Three researchers walked into TreeHacks and picked the hardest problem we could find: predict the future.

Not metaphorically. Literally. We wanted to build a system that watches the physical world and knows what's about to go wrong — before it happens. Every year, preventable accidents in warehouses, factories, and autonomous systems cost lives and billions of dollars. The technology to prevent them exists — it's just trapped inside massive research models that are too slow to matter. We decided to fix that.

What it does

Sentinel.AI is a predictive safety engine for the physical world. It takes live video from any environment — a warehouse floor, a construction site, an autonomous vehicle's feed — and forecasts hazards seconds into the future. When danger is forming, Gemini-powered agents take real, grounded actions: slowing robots, rerouting vehicles, alerting humans.

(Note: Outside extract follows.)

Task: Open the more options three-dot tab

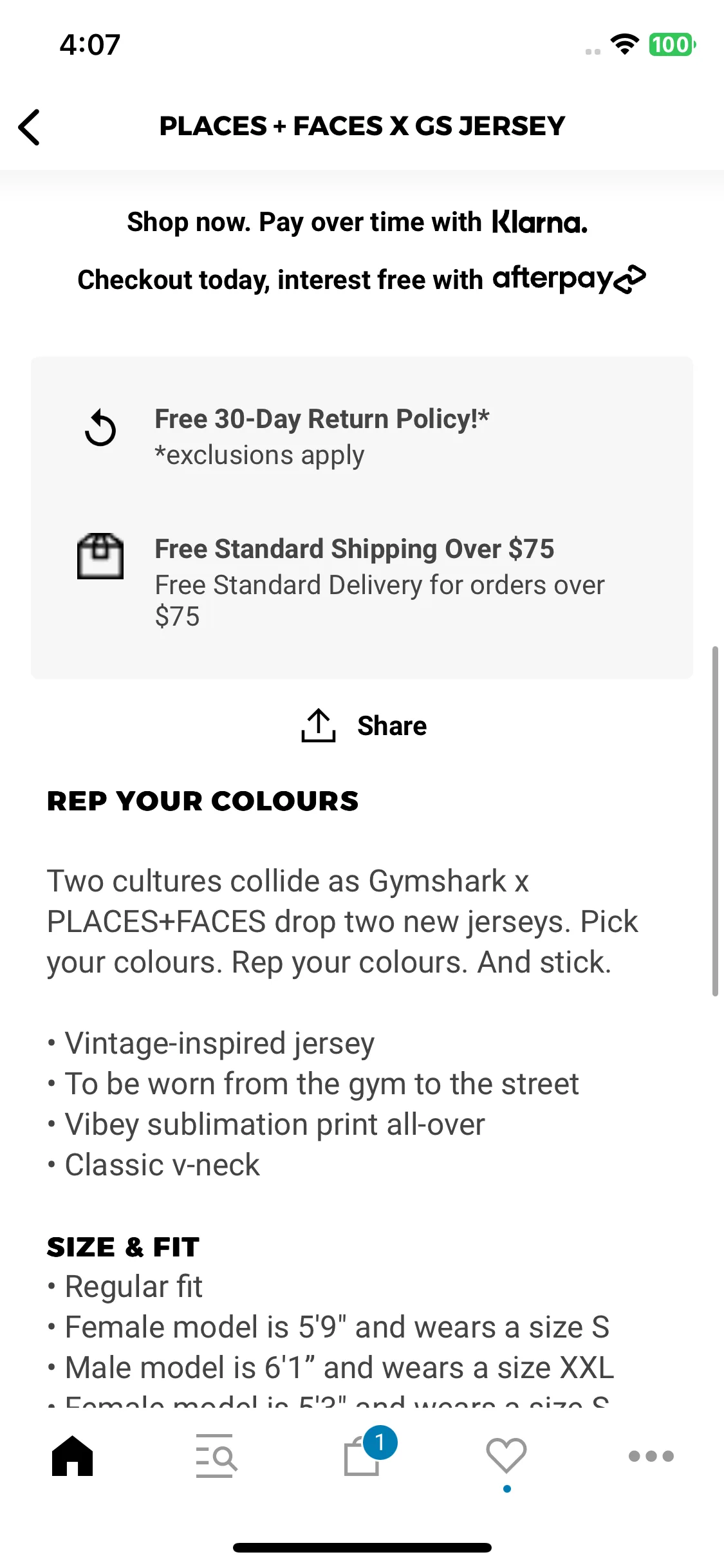Action: click(651, 1456)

Current systems react. Sentinel prevents.

How we built it

We forked NVIDIA Cosmos — a state-of-the-art world model — and did something NVIDIA hasn't done yet: we made it fast enough to save lives.

The original Cosmos pipeline generates full future video. Beautiful, but 30 minutes per inference on DGX Spark (We call him Sparky✨). Useless for real-time safety.

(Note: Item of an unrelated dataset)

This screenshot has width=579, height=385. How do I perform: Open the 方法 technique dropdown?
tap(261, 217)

Our breakthrough: we ripped out the video generation head entirely. The model's internal representations — its compressed understanding of physics, motion, and spatial relationships — already contain everything needed to predict danger. We don't need to see the future. We just need to understand it.

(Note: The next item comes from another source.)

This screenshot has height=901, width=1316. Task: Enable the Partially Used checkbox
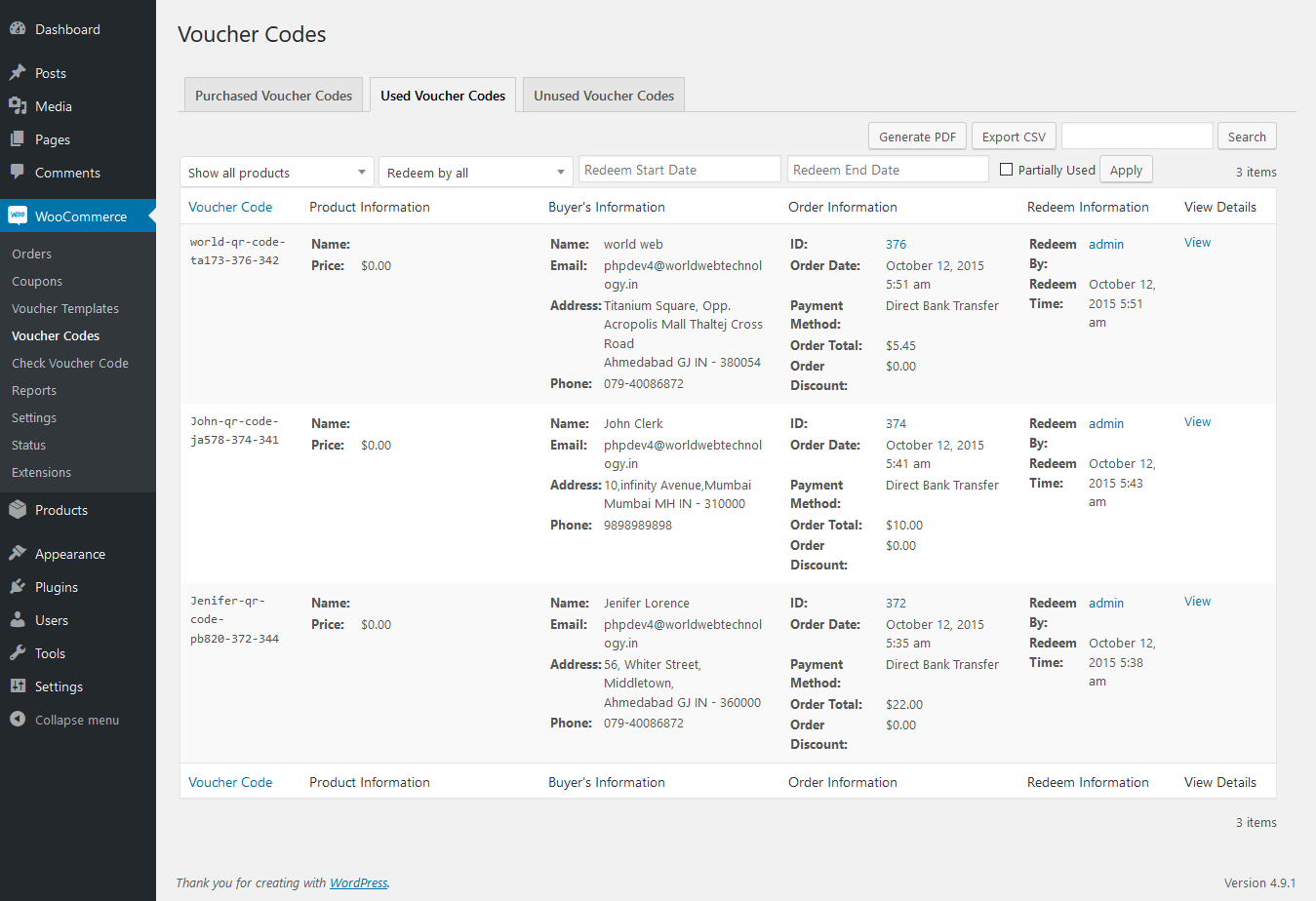(1007, 170)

We attached a lightweight XGBoost classifier directly onto these future-aware embeddings. Then we connected Gemini agents as the decision layer — taking the predicted risk and choosing world-grounded actions: stop, slow, reroute, alert.

End-to-end latency: under 1 second. Down from 30 minutes on Sparky.

Challenges we ran into

Cosmos was never designed for real-time inference. Making a research-grade world model run at edge speed meant rethinking the entire pipeline — not fine-tuning it, restructuring it. We also had to prove that embeddings alone (without generated video) retain enough predictive signal to classify risk accurately. THEY DO!

Cross-domain generalization was another battle. We trained and tested on automotive collision data and deployed on warehouse scenarios — two very different visual worlds. Getting the representations to transfer required careful temporal feature design.

Accomplishments that we're proud of

30 minutes → under 1 second. That's not optimization. That's a paradigm shift.

We proved that world models — the most powerful spatial reasoning systems in AI — can run on edge GPUs for safety-critical decisions. And we showed that Gemini agents can take those predictions and act on them in the real world, not just narrate what they see.

What we learned

The most expensive part of a world model — generating pixels — is also the part you don't need. Representations are the product. This insight applies far beyond safety: any application where you need fast, physics-aware reasoning (robotics, autonomous driving, industrial automation) can benefit from this pattern.

We also learned that the gap between a research breakthrough and a deployable system is an engineering problem — and sometimes, the best engineering is knowing what to throw away.

What's next for Sentinel.AI

This isn't a warehouse tool. It's infrastructure for any system that operates in the physical world. Autonomous vehicles. Robotic fleets. Construction sites. Surgical robots. Anywhere humans and machines share space, Sentinel can predict what's about to go wrong and prevent it.

The future of safety isn't faster reactions. It's prediction.